| DIRECTIVE |
Return the data below word for word, starting at its very beginning and ending with the line that contains "The height and width of the screenshot is (1015, 1015).", including that line. Omit the pictures.

| ROWS |
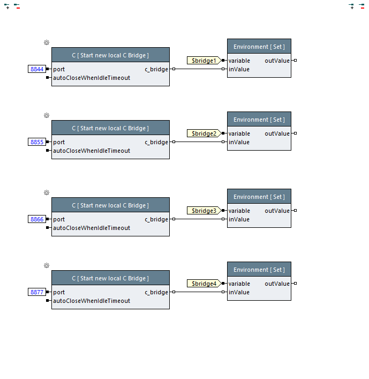Click the remove (minus) icon at top left
This screenshot has width=369, height=379.
(17, 6)
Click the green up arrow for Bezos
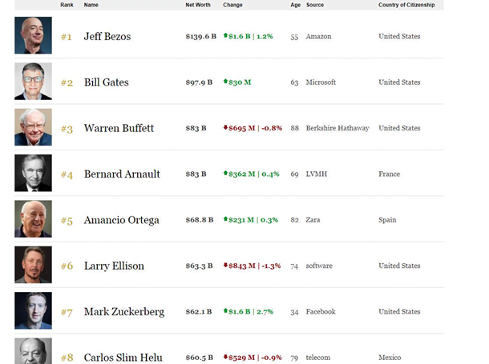This screenshot has height=364, width=489. pyautogui.click(x=225, y=36)
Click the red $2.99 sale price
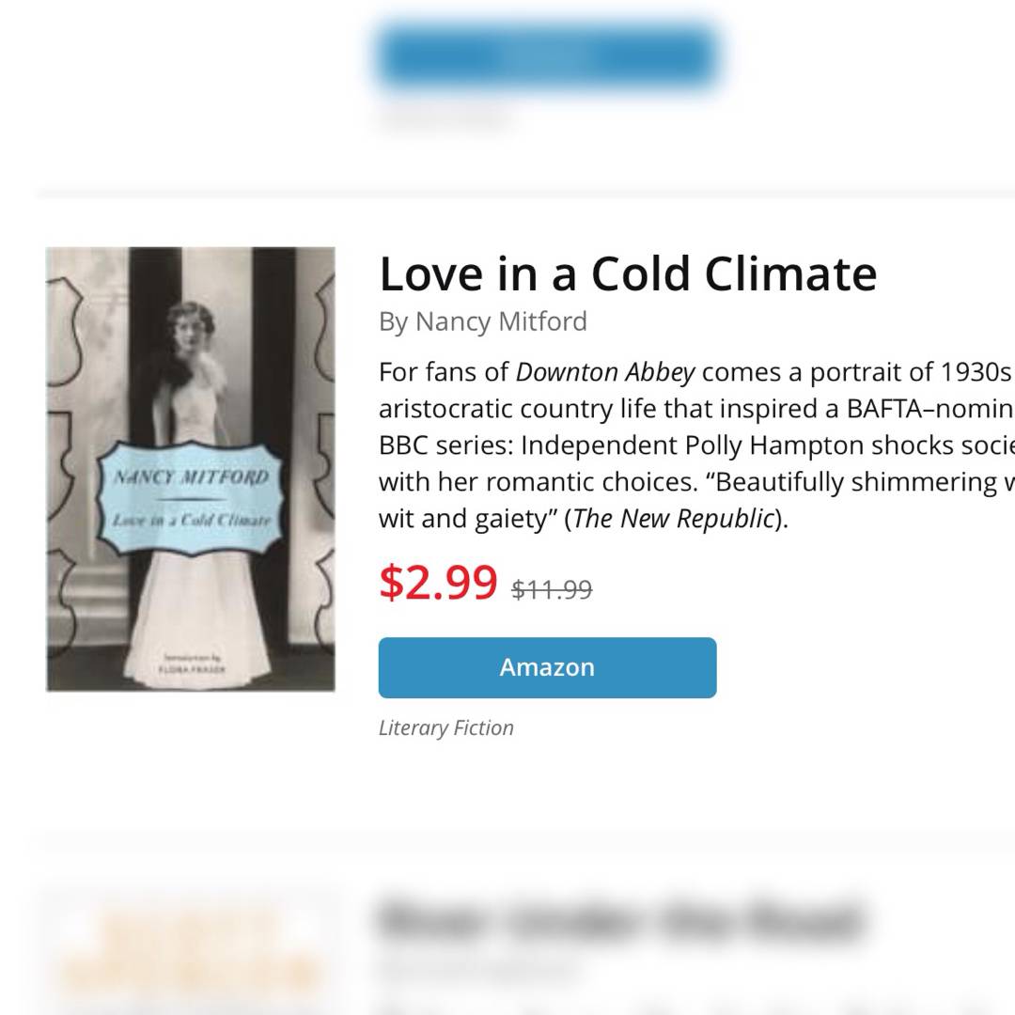The height and width of the screenshot is (1015, 1015). pyautogui.click(x=437, y=583)
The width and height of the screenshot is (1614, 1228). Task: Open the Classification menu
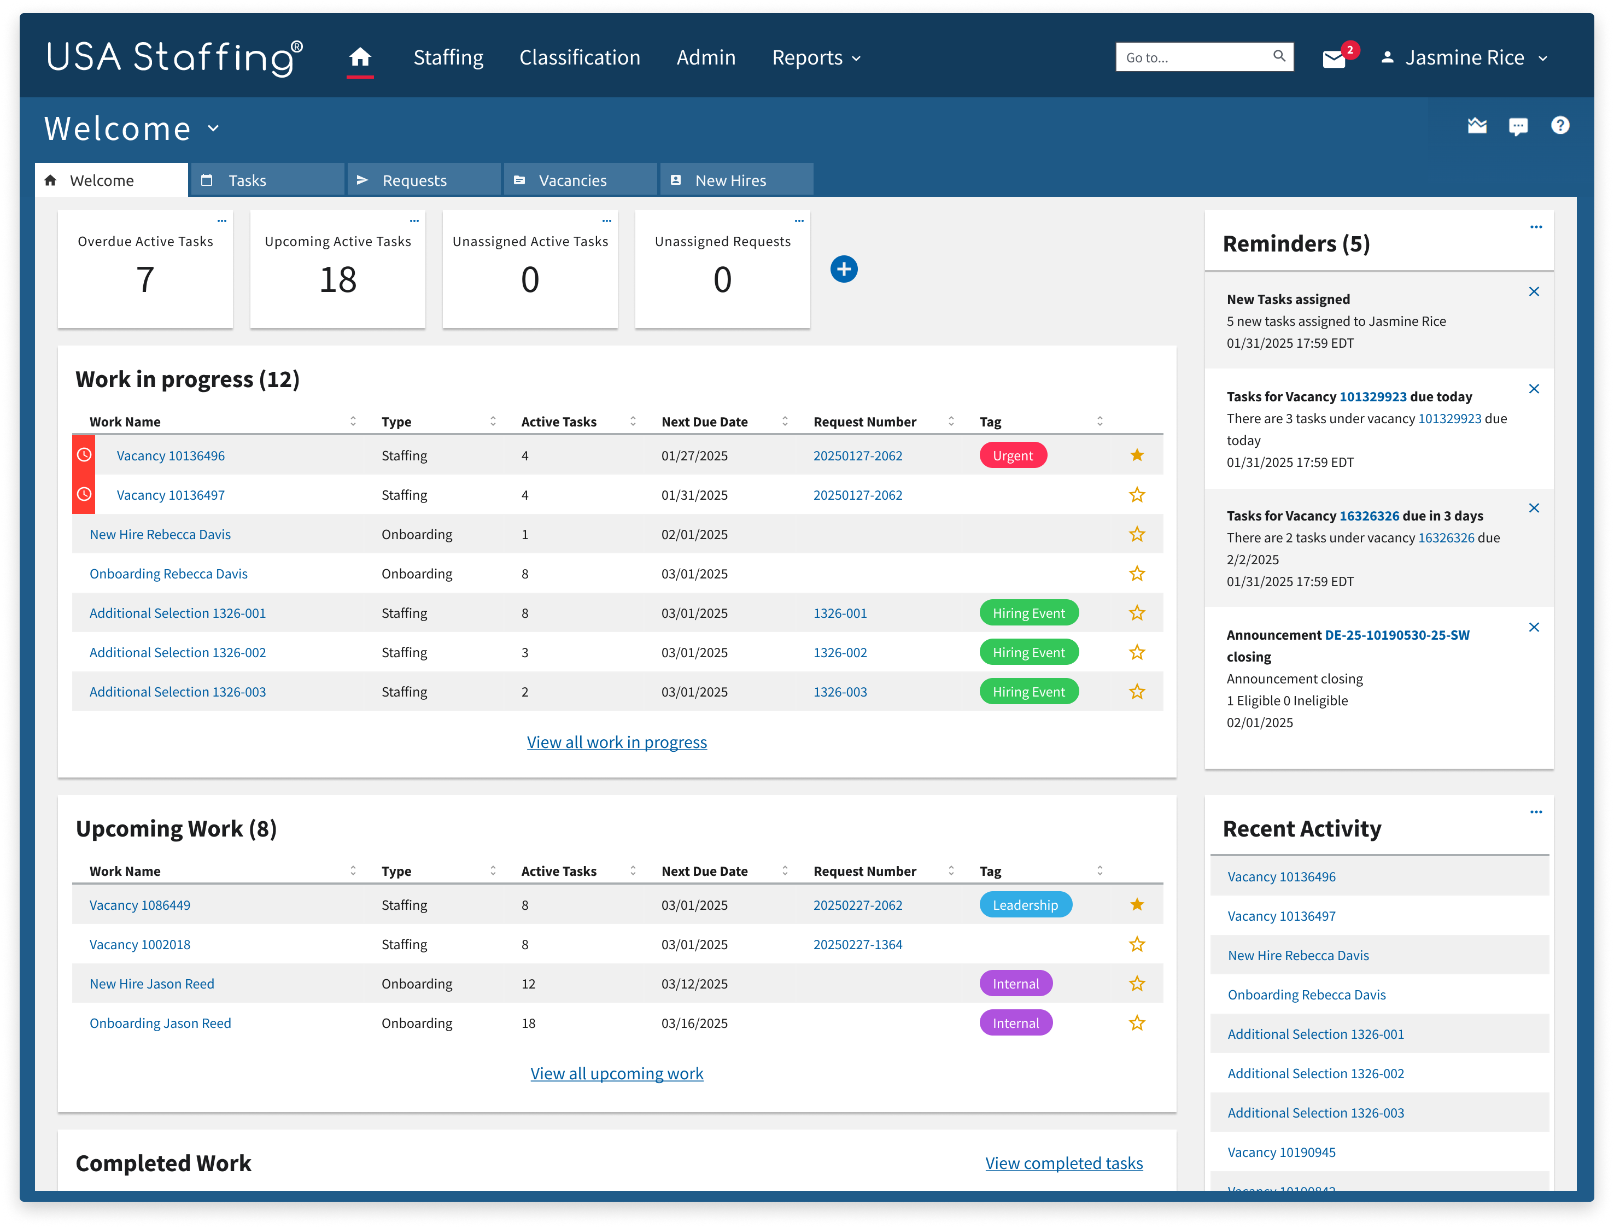(x=580, y=58)
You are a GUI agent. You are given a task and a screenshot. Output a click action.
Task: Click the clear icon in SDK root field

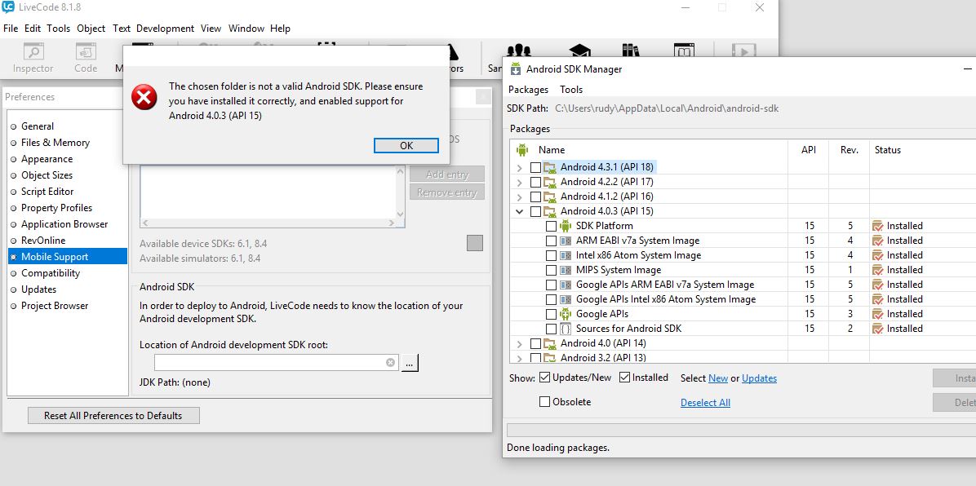point(390,363)
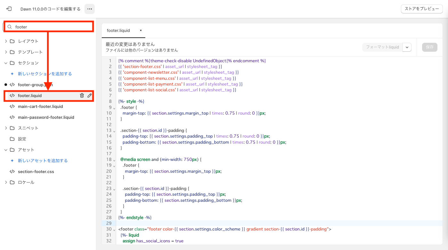Click the plus icon to add new section

[12, 74]
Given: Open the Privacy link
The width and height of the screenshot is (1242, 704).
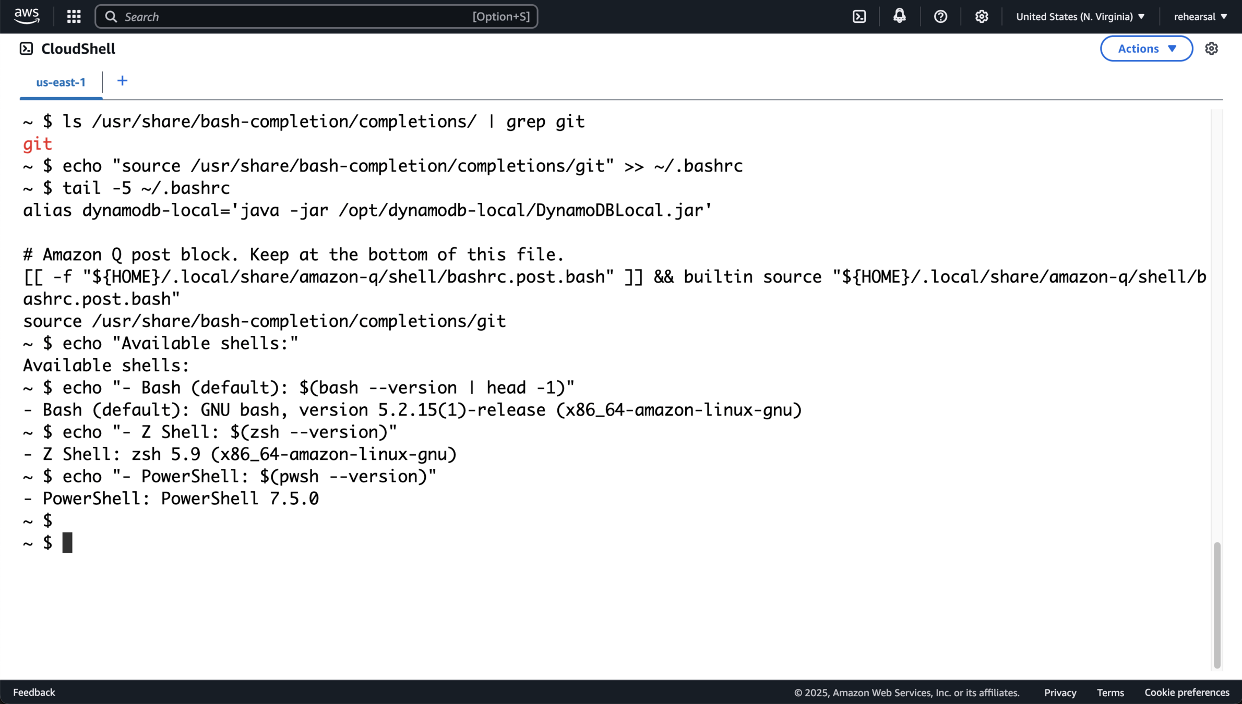Looking at the screenshot, I should tap(1060, 693).
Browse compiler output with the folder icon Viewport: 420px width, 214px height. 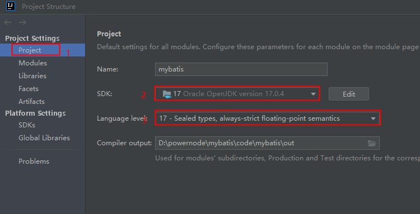[372, 143]
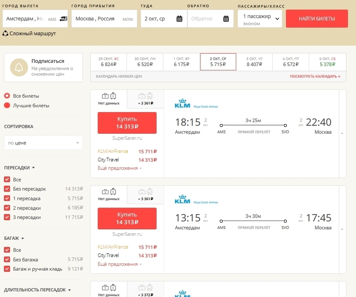356x297 pixels.
Task: Toggle the 'Без багажа' checkbox
Action: (7, 260)
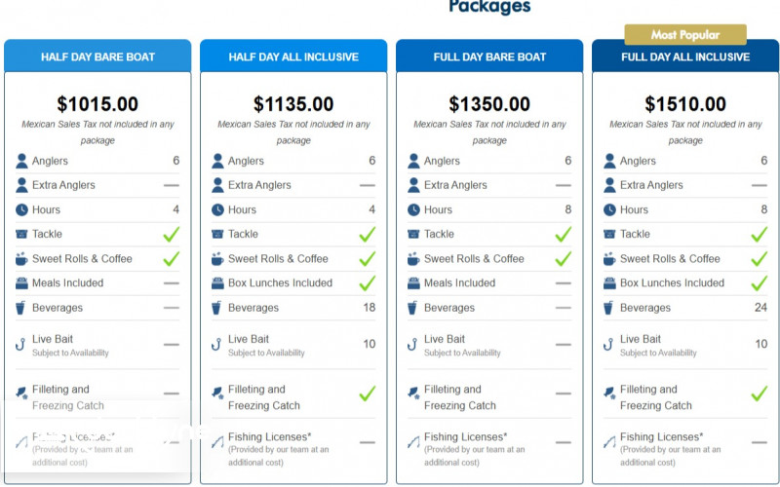
Task: Click the Fishing Licenses rod icon in Full Day Bare Boat
Action: [x=414, y=441]
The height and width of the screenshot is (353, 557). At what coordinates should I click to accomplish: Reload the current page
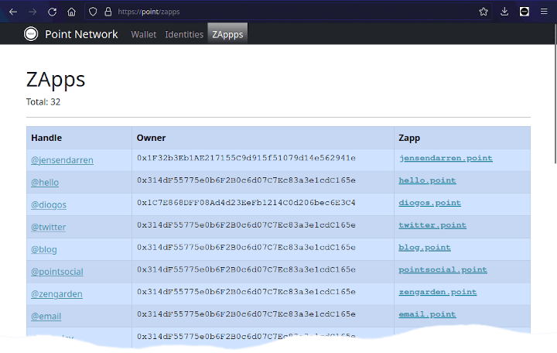tap(52, 12)

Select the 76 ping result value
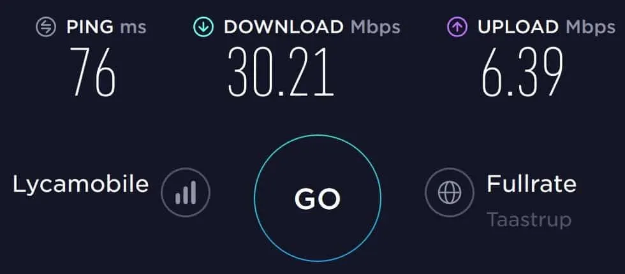tap(92, 72)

| SOLUTION BELOW |
Click the remove (minus) icon at top left
This screenshot has width=369, height=379.
(17, 6)
Click the green up arrow for Bezos
This screenshot has height=364, width=489. pyautogui.click(x=225, y=36)
Click the red $2.99 sale price
The height and width of the screenshot is (1015, 1015). pyautogui.click(x=437, y=583)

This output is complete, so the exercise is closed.